Nel consueto report mensile sulle Mid Small Cap italiane, gli analisti ridisegnano la propria strategia di investimento alla luce delle notizie provenienti dall’Ucraina e dalla Cina “e da uno scenario macro che attende ancora che l'inflazione possa essere riportata sotto controllo”. In questo panorama incerto il mercato italiano ha visto “minori volumi di scambio, con le mid-cap di qualità che hanno registrato una performance molto più negativa rispetto alle illiquide small cap, suggerendo che gli investitori internazionali potrebbero aver ridotto la loro esposizione”. Intermonte sottolinea come uno dei principali temi d'investimento, la sovraponderazione dei titoli esposti alla trasformazione digitale, abbia dimostrato “un cattivo tempismo, nonostante i risultati trimestrali favorevoli. Dopo un significativo de-rating, le valutazioni sono ora interessanti, alla luce di stime che consideriamo ancora solide anche in uno scenario macro sfavorevole (abbiamo tagliato la nostra previsione di crescita del PIL italiano 2022 a +2% da +3,7% di inizio anno)”.
Diventano quindi ancora più interessanti i fondi PIR che, come anticipato, vedono una raccolta del 1° trimestre in linea con le previsioni, anche se Intermonte sta “adottando una visione più cauta per il resto dell'anno. Interessante notare come Assogestioni stia riportando anche i dati relativi ai PIR alternativi, suggerendo che questa classe di attivi possa avere un ruolo importante negli anni a venire”.
Il PIR alternativo, proseguono gli analisti “è un wrapper con benefici fiscali simili ai PIR (es. esenzione fiscale delle plusvalenze per investimenti tenuti per almeno 5 anni) e, a sua volta, è in grado di investire in ELTIF, fondi di private equity o fondi di private debt” scrivono gli analisti che indicano negli investitori affluent “i clienti ideali” in quanto i PIR alternativi puntano sulle attività illiquide (“più vicine all'economia reale ma più rischiose”).
Prospettive sui PIR alternativi e ricadute sugli Eltif
Nel dettaglio della normativa sui PIR alternativi, Intermonte ricorda come l’importo massimo investibile di 300 mila euro l’anno arriva a un massimo cumulativo di 1,5 milioni a persona.
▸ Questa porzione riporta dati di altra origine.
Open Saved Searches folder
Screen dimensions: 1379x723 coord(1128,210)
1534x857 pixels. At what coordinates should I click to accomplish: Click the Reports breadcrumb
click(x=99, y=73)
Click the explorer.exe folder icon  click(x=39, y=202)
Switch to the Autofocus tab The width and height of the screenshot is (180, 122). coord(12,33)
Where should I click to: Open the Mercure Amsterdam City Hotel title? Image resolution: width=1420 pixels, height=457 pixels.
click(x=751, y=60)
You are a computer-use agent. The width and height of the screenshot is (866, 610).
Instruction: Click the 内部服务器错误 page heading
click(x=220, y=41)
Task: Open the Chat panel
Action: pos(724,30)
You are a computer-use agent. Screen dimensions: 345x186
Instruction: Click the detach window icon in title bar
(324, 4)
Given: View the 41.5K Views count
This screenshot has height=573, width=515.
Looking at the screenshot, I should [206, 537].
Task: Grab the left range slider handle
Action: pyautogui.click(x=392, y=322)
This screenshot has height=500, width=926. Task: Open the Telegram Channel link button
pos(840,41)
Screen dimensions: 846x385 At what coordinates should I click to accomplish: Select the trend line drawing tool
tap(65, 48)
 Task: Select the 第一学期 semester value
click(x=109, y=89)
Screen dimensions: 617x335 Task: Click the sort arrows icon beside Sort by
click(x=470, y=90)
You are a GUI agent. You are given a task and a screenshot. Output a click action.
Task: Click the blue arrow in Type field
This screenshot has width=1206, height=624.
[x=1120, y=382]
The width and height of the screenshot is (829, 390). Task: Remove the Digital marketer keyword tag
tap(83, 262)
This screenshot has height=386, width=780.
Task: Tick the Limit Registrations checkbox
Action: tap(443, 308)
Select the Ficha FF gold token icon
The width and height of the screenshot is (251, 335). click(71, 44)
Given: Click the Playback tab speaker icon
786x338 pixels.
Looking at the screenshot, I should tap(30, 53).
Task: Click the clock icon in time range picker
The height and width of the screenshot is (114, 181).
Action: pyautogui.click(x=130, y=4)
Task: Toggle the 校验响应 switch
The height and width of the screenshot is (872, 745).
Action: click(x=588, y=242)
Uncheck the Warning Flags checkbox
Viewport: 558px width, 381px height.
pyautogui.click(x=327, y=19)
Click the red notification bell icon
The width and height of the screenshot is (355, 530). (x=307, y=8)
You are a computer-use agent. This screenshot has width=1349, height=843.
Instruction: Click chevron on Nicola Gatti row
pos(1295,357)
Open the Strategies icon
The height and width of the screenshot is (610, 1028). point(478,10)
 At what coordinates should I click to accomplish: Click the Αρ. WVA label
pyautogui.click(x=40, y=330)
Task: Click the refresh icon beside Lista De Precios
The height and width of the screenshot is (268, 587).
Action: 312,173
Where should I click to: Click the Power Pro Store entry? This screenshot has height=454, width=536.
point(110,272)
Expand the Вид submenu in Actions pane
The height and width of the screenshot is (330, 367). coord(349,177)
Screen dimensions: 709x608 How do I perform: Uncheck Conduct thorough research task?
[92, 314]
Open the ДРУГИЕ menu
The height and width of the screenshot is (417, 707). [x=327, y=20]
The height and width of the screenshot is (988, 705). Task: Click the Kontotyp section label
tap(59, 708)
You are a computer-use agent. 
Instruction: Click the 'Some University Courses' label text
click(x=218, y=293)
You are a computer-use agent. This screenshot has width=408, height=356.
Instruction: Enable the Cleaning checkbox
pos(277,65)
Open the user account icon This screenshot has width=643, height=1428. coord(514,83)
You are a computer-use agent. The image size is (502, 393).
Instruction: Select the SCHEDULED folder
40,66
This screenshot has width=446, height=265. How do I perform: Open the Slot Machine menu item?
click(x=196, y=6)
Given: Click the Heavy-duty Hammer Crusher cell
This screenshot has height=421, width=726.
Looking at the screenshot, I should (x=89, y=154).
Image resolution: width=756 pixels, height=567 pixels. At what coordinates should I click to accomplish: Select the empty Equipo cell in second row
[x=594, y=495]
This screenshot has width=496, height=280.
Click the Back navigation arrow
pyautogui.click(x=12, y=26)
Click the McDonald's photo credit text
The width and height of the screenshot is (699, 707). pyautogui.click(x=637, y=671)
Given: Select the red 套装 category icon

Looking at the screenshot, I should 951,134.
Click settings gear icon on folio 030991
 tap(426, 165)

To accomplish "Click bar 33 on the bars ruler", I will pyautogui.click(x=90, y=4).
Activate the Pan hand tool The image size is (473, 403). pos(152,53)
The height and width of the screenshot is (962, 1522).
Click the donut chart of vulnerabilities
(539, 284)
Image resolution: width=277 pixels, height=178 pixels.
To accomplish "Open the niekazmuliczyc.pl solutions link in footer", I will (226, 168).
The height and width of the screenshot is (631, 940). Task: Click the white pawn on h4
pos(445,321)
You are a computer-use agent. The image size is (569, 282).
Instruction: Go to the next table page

Un’asticella ben più alta rispetto al PIR ordinario (30 mila euro annui massimi) anche in termini di concentrazione: l’investimento cumulativo massimo su un singolo titolo è fissato al 20% per il PIR alternativo e al 10% per il fondo PIR ordinario.
Intermonte ricorda che Assogestioni stima afflussi fra tre e cinque miliardi l’anno, poiché tali strumenti, oltre a essere “adatti a superare la volatilità dei mercati” potrebbero anche “rappresentare una soluzione intelligente all'attuale impasse a livello UE sugli ELTIF, in quanto i nuovi PIR alternativi sono autorizzati a comprare fondi ELTIF, beneficiando così indirettamente questi ultimi”.
Attese ridimensionate sui PIR ordinari
Per quanto riguarda i PIR ordinari, invece, Intermonte riporta come le iniziali previsioni sul 2022 “fossero basate su ipotesi troppo aggressive”. A fronte dello scenario attuale e dei dati Assogestioni sul 1° trimestre gli analisti assumono un atteggiamento “più prudente”: “la nostra nuova stima di afflussi per il 2022 di 838 milioni di euro implica comunque che i prossimi tre trimestri vedranno afflussi complessivi di quasi 680 milioni di euro. Nel lungo termine, le nostre ipotesi si basano sull'aspettativa che l'interesse per questo prodotto rimanga piuttosto alto grazie al beneficio fiscale e, dal punto di vista dei distributori, al fatto di poter contare su un impegno a lungo termine da parte dell'investitore”.
Le stime aggiornate ipotizzano dunque una raccolta lorda di nuovi sottoscrittori di fondi PIR pari a 600 milioni (e non più 1,8 miliardi); per quanti sottoscrivono PIR in modo continuativo, “prevediamo che la raccolta complessiva nel secondo anno sarà pari a una parte della somma accantonata nel primo anno (dal 35% al 40% nel nostro modello); nei restanti anni (cioè dal terzo al quinto anno) ci aspettiamo afflussi stabili, pari in media al 60% degli investimenti effettuati nel secondo anno”. Infine l’ammontare del capitale ritirato dagli investitori prima dei cinque anni (quindi con la perdita del beneficio fiscale legato alla detenzione dell’investimento per almeno un lustro) ammonterà “a circa il 4% delle attività in gestione nel 2022”.